→ **Task brief**:
As the answer, set down the lines below from the one containing "Open Promotion via the megaphone icon" through the one containing "This screenshot has height=1015, width=627.", exactly and inclusively, and no others.

→ **The data**:

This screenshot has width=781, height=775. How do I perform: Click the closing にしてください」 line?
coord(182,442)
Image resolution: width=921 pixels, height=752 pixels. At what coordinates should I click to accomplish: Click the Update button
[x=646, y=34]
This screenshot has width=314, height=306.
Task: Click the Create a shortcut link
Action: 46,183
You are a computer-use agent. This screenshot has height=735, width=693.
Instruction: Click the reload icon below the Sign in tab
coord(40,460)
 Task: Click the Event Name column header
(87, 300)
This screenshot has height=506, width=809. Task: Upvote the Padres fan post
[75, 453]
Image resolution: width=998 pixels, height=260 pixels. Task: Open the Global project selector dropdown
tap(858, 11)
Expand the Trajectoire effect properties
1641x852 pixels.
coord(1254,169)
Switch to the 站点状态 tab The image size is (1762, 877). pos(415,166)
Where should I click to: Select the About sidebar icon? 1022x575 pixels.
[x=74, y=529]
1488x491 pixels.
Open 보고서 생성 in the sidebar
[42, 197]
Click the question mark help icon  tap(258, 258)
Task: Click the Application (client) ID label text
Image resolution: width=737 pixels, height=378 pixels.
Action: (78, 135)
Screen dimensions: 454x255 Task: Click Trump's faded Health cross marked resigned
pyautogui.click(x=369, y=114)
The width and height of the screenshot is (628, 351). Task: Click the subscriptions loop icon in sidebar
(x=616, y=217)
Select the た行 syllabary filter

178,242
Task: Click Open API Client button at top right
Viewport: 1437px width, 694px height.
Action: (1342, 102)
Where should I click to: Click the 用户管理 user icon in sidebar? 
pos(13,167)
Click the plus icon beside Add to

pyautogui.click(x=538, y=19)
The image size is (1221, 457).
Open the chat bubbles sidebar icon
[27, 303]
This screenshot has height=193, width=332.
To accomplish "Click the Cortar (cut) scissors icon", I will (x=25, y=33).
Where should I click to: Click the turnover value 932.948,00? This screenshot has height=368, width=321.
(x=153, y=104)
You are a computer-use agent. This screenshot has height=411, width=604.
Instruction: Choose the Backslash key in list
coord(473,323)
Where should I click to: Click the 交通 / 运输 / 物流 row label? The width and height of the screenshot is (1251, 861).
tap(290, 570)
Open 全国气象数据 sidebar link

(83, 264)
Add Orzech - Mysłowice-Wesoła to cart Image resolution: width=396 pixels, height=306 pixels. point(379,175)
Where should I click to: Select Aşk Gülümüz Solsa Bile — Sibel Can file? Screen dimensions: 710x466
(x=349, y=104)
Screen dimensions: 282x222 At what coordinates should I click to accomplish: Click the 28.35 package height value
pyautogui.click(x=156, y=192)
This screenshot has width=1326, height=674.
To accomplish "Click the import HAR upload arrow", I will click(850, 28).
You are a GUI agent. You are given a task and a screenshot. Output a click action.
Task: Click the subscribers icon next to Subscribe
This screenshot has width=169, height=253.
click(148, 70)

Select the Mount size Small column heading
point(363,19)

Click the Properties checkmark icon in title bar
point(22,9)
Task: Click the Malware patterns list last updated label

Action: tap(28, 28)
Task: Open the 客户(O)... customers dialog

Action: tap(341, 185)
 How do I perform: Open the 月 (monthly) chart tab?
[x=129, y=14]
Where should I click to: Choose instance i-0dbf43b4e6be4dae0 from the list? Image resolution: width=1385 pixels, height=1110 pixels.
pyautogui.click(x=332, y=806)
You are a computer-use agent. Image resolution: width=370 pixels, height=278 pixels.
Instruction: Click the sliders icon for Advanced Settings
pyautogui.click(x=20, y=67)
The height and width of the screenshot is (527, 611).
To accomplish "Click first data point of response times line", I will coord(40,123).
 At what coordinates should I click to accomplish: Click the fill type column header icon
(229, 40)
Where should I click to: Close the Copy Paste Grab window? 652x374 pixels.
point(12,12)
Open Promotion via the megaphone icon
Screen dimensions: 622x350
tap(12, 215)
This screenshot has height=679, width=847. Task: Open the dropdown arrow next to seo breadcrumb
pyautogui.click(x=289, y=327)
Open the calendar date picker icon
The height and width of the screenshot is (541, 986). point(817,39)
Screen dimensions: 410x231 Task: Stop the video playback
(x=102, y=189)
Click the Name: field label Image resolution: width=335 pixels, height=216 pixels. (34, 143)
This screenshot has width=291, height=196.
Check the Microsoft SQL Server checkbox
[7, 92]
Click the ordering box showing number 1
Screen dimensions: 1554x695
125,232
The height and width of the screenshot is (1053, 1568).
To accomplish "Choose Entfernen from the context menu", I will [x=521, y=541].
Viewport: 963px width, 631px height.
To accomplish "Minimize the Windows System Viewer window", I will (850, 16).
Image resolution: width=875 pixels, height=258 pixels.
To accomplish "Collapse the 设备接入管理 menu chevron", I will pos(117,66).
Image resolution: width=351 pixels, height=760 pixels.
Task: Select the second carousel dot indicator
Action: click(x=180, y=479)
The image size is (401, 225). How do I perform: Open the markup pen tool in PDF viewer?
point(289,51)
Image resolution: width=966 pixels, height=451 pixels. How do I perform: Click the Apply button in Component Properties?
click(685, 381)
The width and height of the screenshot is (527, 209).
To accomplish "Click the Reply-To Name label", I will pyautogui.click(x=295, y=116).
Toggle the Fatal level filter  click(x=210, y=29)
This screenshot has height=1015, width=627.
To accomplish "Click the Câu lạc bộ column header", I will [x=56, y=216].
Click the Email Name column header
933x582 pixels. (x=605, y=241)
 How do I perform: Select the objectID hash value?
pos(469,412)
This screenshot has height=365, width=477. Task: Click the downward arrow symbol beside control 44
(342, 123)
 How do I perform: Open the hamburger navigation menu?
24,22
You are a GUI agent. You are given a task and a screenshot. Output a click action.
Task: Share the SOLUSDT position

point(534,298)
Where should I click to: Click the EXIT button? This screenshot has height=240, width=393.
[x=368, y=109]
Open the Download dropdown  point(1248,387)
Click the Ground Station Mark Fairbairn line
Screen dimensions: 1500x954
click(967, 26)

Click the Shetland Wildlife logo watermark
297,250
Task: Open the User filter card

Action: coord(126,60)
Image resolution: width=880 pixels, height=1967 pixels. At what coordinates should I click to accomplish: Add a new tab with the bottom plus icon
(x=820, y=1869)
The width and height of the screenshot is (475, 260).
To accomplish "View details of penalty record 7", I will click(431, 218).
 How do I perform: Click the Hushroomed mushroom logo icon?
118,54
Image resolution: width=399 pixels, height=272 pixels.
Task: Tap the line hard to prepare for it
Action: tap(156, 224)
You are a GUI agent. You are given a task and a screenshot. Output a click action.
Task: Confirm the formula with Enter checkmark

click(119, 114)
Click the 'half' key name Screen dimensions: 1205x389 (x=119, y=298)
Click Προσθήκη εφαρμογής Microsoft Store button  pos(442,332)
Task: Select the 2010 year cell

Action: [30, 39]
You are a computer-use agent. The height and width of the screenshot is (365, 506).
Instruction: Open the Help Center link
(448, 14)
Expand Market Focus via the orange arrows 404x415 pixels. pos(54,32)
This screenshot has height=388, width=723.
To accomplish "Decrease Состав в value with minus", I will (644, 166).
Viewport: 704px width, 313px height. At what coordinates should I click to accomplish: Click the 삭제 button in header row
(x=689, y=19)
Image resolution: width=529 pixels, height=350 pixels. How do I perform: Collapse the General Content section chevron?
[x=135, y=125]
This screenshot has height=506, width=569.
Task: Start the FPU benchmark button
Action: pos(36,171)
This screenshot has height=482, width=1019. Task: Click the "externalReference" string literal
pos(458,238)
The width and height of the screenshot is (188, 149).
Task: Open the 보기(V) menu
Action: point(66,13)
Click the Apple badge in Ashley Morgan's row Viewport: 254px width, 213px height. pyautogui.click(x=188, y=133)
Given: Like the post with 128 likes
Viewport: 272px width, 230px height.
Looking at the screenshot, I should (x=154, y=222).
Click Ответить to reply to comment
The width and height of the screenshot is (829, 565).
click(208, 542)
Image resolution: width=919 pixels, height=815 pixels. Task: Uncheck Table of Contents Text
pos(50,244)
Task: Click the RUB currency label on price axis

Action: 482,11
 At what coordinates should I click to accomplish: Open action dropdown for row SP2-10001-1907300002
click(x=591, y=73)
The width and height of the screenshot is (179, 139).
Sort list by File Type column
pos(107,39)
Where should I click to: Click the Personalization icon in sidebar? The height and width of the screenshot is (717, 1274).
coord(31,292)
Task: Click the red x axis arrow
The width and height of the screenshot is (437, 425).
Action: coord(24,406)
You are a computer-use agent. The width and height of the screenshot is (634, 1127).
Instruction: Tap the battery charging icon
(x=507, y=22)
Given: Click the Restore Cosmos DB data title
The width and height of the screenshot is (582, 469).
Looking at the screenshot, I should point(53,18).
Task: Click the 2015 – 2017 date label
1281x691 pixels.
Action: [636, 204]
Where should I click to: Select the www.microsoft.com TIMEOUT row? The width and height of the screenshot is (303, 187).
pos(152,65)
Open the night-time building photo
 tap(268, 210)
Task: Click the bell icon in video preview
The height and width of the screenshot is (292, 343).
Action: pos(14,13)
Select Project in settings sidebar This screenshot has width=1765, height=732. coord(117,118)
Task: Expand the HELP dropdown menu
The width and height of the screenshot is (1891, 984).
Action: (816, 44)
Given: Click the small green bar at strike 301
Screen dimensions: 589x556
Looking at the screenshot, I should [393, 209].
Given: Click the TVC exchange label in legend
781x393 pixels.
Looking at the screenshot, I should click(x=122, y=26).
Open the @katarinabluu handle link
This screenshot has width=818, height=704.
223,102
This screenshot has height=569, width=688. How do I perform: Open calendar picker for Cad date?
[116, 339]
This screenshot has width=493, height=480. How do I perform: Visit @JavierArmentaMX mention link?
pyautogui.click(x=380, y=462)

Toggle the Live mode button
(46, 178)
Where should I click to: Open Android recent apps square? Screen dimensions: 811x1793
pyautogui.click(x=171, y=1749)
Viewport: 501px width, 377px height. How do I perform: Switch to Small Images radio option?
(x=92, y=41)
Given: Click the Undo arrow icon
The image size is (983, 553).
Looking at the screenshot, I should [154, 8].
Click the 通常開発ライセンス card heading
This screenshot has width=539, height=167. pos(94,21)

→ **Task solution**:
Open Promotion via the megaphone icon
Screen dimensions: 622x350
tap(12, 215)
This screenshot has height=679, width=847. Task: Open the dropdown arrow next to seo breadcrumb
pyautogui.click(x=289, y=327)
Open the calendar date picker icon
The height and width of the screenshot is (541, 986). point(817,39)
Screen dimensions: 410x231 Task: Stop the video playback
(x=102, y=189)
Click the Name: field label Image resolution: width=335 pixels, height=216 pixels. (34, 143)
This screenshot has width=291, height=196.
Check the Microsoft SQL Server checkbox
[7, 92]
Click the ordering box showing number 1
Screen dimensions: 1554x695
125,232
The height and width of the screenshot is (1053, 1568).
To accomplish "Choose Entfernen from the context menu", I will [x=521, y=541].
Viewport: 963px width, 631px height.
To accomplish "Minimize the Windows System Viewer window", I will (850, 16).
Image resolution: width=875 pixels, height=258 pixels.
To accomplish "Collapse the 设备接入管理 menu chevron", I will pos(117,66).
Image resolution: width=351 pixels, height=760 pixels.
Task: Select the second carousel dot indicator
Action: click(x=180, y=479)
The image size is (401, 225). How do I perform: Open the markup pen tool in PDF viewer?
point(289,51)
Image resolution: width=966 pixels, height=451 pixels. How do I perform: Click the Apply button in Component Properties?
click(685, 381)
The width and height of the screenshot is (527, 209).
To accomplish "Click the Reply-To Name label", I will pyautogui.click(x=295, y=116).
Toggle the Fatal level filter  click(x=210, y=29)
This screenshot has height=1015, width=627.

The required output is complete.